Records excerpted from a collection:
□ □ □

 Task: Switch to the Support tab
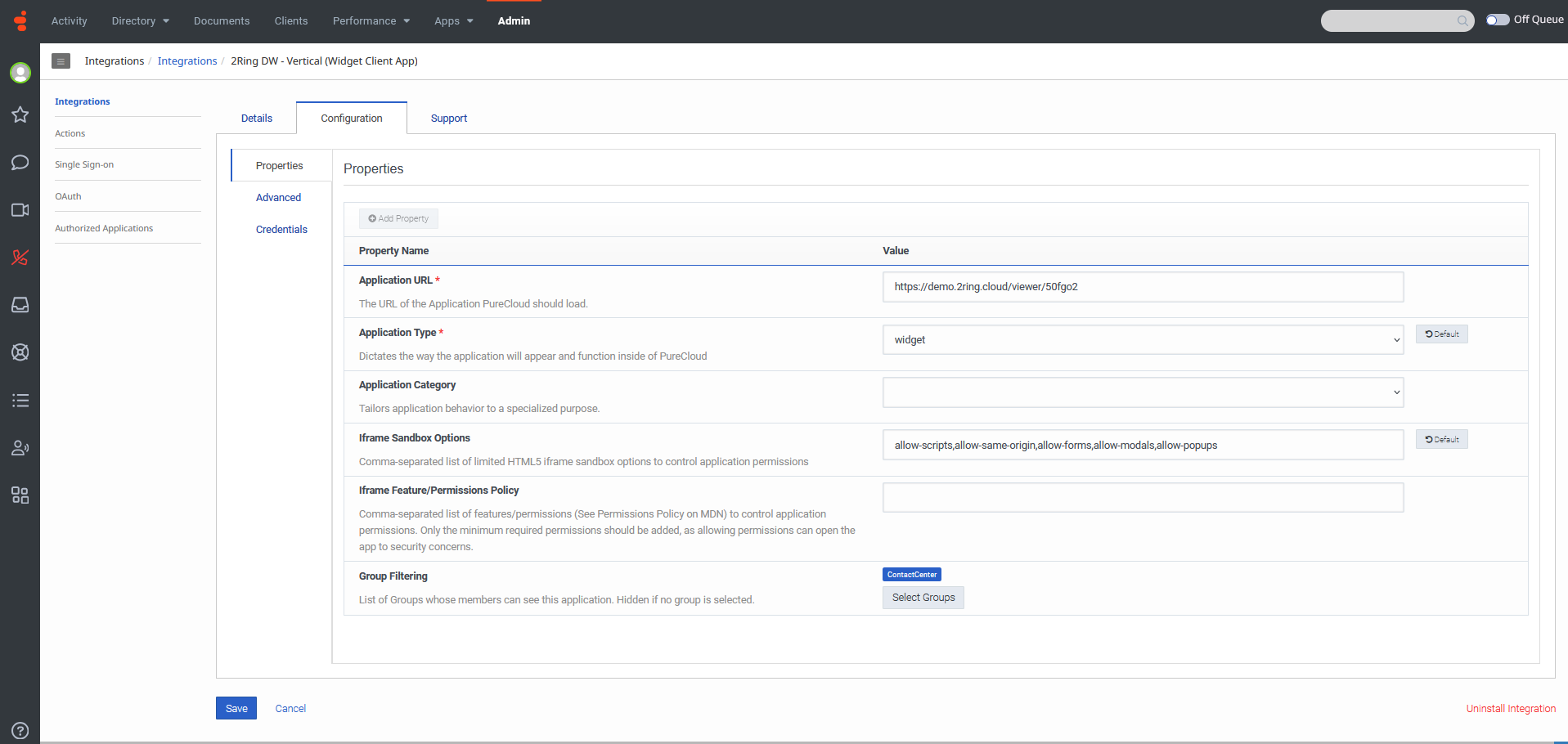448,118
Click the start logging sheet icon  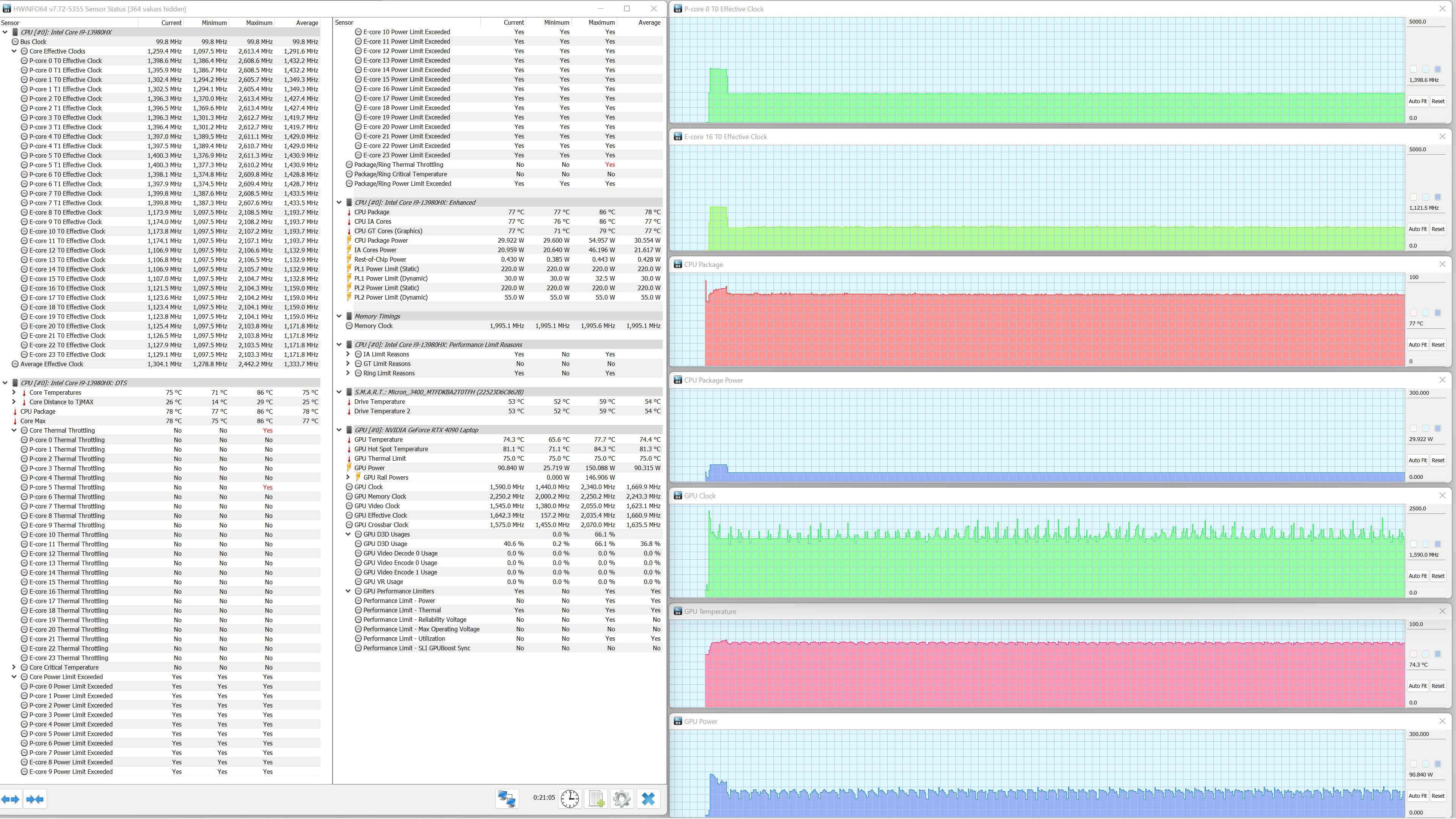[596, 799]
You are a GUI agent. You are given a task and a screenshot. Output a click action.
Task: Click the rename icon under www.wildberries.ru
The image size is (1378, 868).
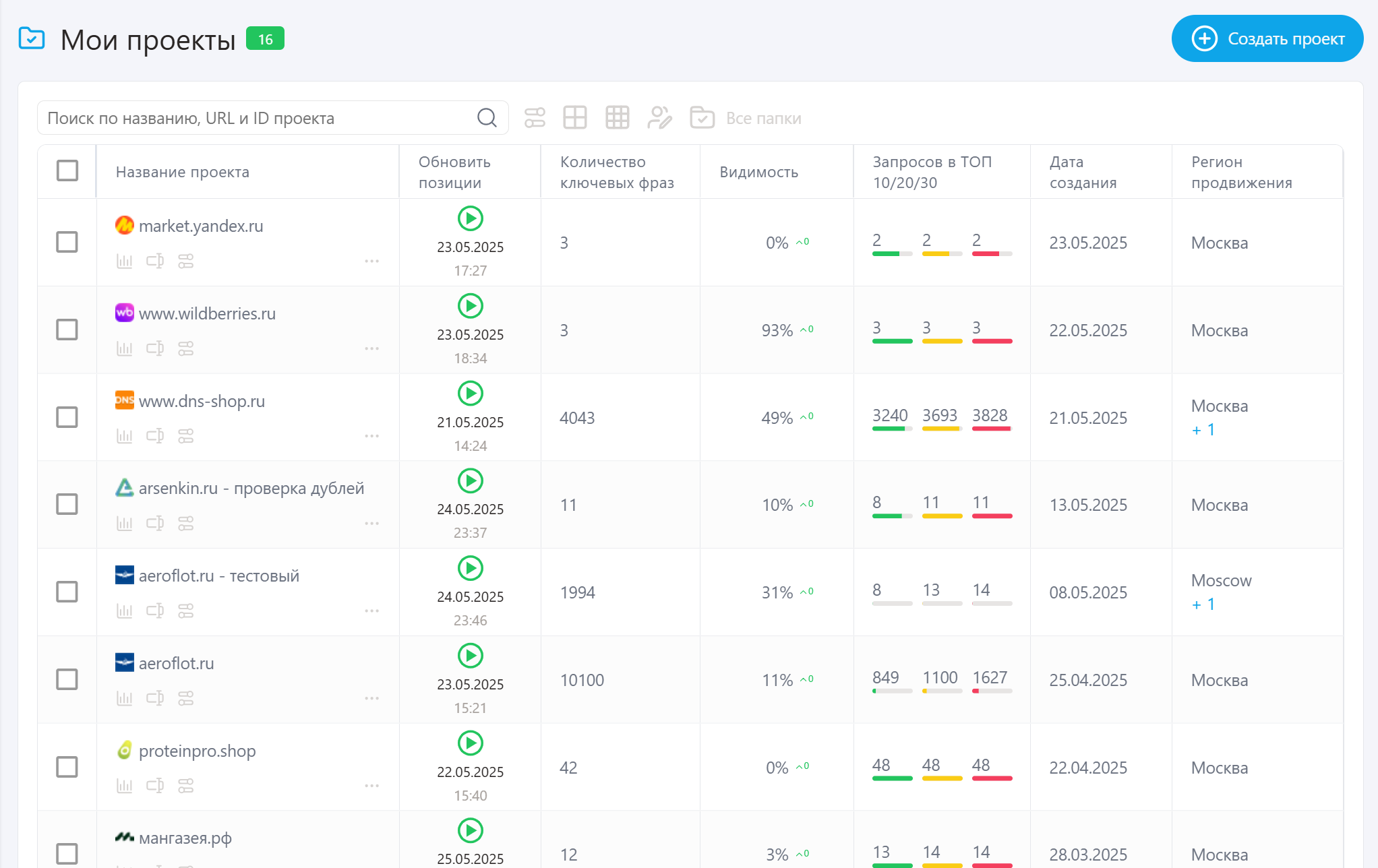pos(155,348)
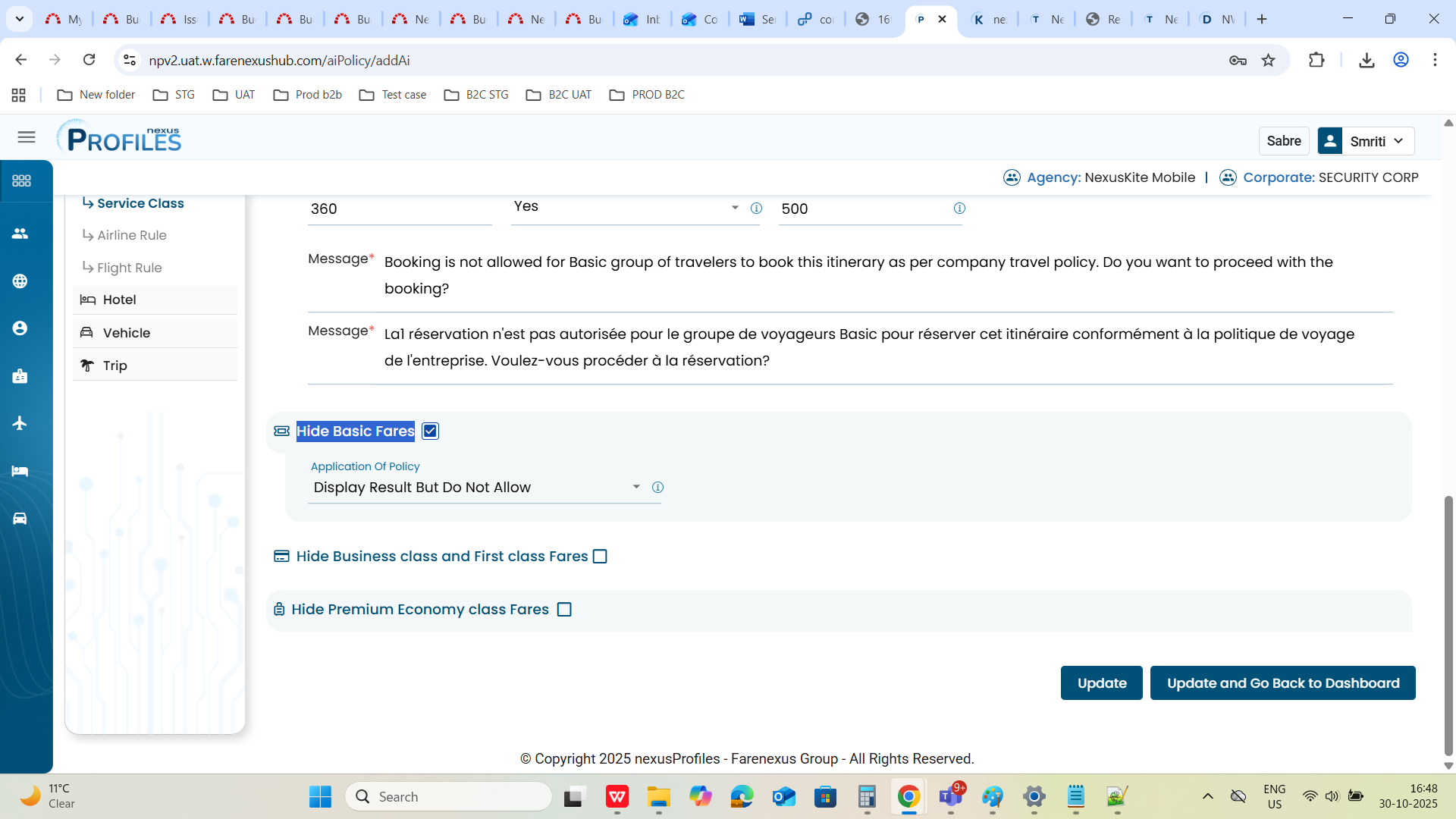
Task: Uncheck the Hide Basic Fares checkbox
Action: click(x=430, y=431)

□ □ □

Reproduce verbatim every line starting at the line that holds "You are a GUI" and ending with the final line of the data; omit the pictures.

You are a GUI agent. You are given a task and a screenshot. Output a click action.
Task: Click the rename icon under www.wildberries.ru
The image size is (1378, 868).
pos(155,348)
Task: Uncheck the Hide Basic Fares checkbox
Action: click(x=430, y=431)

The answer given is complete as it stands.